### Provided passage
::::::::

Moreover, the Boyd panel emphasized the historical difference between robbery—
or in the present case, aggravated robbery—and theft in determining the actus reus of
robbery. "Robbery entailed obtaining the property from the individual by a direct threat
or application of force. The crime created a volatile, potentially deadly confrontation." 46
Kan. App. 2d at 951. "In contrast, theft . . . entailed no such danger to the victim. The
thief worked by stealth and secured the victim's property without his or her knowledge.
[Citation omitted]." 46 Kan. App. 2d at 951. "The legislature's use of the phrasing 'taking
property from the person or the presence of another' merely serves to criminalize the peril
associated with the crimes of robbery and aggravated robbery. We reject [the defendant's]
argument that alternative means lurk somewhere beneath that statutory language." 46
Kan. App. 2d at 951-52.

::::::::

### Input data
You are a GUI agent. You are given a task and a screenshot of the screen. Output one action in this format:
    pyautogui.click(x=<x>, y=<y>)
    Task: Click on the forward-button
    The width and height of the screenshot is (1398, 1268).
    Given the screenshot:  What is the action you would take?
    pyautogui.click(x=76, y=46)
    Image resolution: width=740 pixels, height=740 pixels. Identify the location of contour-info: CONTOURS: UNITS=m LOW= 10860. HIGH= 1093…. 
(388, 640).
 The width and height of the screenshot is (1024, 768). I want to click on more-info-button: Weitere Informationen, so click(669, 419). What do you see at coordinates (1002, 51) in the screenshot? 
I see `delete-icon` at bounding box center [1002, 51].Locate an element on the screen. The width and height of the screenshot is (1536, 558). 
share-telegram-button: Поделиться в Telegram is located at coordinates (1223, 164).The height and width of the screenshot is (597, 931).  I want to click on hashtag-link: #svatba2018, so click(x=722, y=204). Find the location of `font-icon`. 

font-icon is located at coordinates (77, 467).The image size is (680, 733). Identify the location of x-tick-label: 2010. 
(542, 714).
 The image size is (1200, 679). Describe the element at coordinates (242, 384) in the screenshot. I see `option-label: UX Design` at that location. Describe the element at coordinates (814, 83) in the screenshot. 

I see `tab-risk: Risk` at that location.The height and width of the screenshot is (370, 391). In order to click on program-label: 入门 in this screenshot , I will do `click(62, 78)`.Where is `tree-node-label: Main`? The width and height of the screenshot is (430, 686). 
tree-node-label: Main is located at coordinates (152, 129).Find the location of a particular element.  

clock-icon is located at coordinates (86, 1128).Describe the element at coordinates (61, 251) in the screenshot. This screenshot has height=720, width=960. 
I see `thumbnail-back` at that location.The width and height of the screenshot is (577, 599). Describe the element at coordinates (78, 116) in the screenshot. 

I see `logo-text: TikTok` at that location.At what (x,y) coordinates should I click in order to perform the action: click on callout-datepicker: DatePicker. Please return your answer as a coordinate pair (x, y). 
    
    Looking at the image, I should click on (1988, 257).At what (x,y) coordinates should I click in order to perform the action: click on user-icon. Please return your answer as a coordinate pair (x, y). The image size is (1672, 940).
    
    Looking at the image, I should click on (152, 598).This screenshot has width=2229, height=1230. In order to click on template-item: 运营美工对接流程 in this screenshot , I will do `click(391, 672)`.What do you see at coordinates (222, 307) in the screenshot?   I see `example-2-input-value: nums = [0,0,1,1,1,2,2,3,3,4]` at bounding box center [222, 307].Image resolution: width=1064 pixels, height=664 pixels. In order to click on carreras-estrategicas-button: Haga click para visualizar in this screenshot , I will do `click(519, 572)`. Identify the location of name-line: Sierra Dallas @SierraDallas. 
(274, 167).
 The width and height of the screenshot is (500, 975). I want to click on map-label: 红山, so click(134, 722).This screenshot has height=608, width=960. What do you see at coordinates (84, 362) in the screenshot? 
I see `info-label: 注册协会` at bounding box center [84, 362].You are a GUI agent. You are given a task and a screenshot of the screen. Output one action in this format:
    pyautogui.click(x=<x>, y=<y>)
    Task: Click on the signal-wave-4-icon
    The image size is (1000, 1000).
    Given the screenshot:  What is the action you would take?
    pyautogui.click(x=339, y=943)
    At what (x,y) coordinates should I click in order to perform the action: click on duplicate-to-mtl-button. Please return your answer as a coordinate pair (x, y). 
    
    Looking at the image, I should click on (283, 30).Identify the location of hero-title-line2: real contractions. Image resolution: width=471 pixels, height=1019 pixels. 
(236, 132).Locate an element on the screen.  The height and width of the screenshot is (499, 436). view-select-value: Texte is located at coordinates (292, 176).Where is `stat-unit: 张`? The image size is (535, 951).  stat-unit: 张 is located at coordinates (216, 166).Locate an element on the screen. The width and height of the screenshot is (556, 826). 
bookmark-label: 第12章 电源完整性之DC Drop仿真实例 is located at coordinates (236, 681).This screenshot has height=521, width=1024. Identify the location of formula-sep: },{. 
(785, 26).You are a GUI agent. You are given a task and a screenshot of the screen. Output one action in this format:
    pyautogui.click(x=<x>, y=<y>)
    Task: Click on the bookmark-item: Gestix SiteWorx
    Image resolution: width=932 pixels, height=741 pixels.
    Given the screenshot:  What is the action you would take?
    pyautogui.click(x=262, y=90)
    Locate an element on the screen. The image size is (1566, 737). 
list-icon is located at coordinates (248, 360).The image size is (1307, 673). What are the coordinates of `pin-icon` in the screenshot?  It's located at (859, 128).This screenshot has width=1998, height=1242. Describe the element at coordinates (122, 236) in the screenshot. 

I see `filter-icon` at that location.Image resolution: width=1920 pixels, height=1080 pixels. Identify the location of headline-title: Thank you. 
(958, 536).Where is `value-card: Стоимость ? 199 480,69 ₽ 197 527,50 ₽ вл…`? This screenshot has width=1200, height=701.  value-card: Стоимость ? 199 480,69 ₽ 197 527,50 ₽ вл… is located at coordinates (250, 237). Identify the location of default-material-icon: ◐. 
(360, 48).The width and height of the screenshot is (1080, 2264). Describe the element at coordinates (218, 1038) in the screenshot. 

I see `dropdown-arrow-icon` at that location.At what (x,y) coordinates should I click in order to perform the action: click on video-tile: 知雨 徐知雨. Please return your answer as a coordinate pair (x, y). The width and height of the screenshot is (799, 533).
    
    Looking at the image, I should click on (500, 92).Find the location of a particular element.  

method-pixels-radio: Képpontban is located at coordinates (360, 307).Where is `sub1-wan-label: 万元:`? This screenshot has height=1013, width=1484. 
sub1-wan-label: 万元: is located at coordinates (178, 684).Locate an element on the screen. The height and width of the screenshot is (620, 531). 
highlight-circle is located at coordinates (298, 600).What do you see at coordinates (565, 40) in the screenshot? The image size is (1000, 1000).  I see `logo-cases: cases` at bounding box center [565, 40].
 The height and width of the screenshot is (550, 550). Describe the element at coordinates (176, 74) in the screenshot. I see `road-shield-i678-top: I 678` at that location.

::::::::

### Task instructions
**A)** Does each statement agree with the robbery and theft passage? Answer yes or no for each, and quote the words of the passage that decide it. (i) Theft meant the thief took the victim's property without the victim knowing. (ii) Theft created a volatile, potentially deadly confrontation. (iii) The Boyd panel accepted the defendant's argument that alternative means lie within the statutory language.
**B)** Could you pick up the robbery and theft passage after its final citation and carry it forward?
The rows are separate material and have no connection to the robbery and theft passage.

### Numbered answers
**A)**
(i) Yes: "secured the victim's property without his or her knowledge."
(ii) No: "In contrast, theft . . . entailed no such danger to the victim."
(iii) No: "We reject [the defendant's] argument that alternative means lurk somewhere beneath that statutory language."

**B)**
The Boyd court's analysis of "person or presence" has been followed by multiple
panels of our court to show that the phrase "person or presence" does not create
alternative means of committing the crime. See State v. Edwards, 48 Kan. App. 2d 383,
Syl. ¶ 5, 290 P.3d 661 (2012), rev. granted May 20, 2013; State v. Moore, No. 106,209,
2013 WL 1010284, at *3-4 (Kan. App. 2013) (unpublished opinion), petition for rev.
filed April 8, 2013; Saudy, 2012 WL 6734503, at *5; State v. Delacruz, No. 106,082,
25

2012 WL 1352865, at *4-5 (Kan. App. 2012) (unpublished opinion), petition for rev.
filed May 10, 2012.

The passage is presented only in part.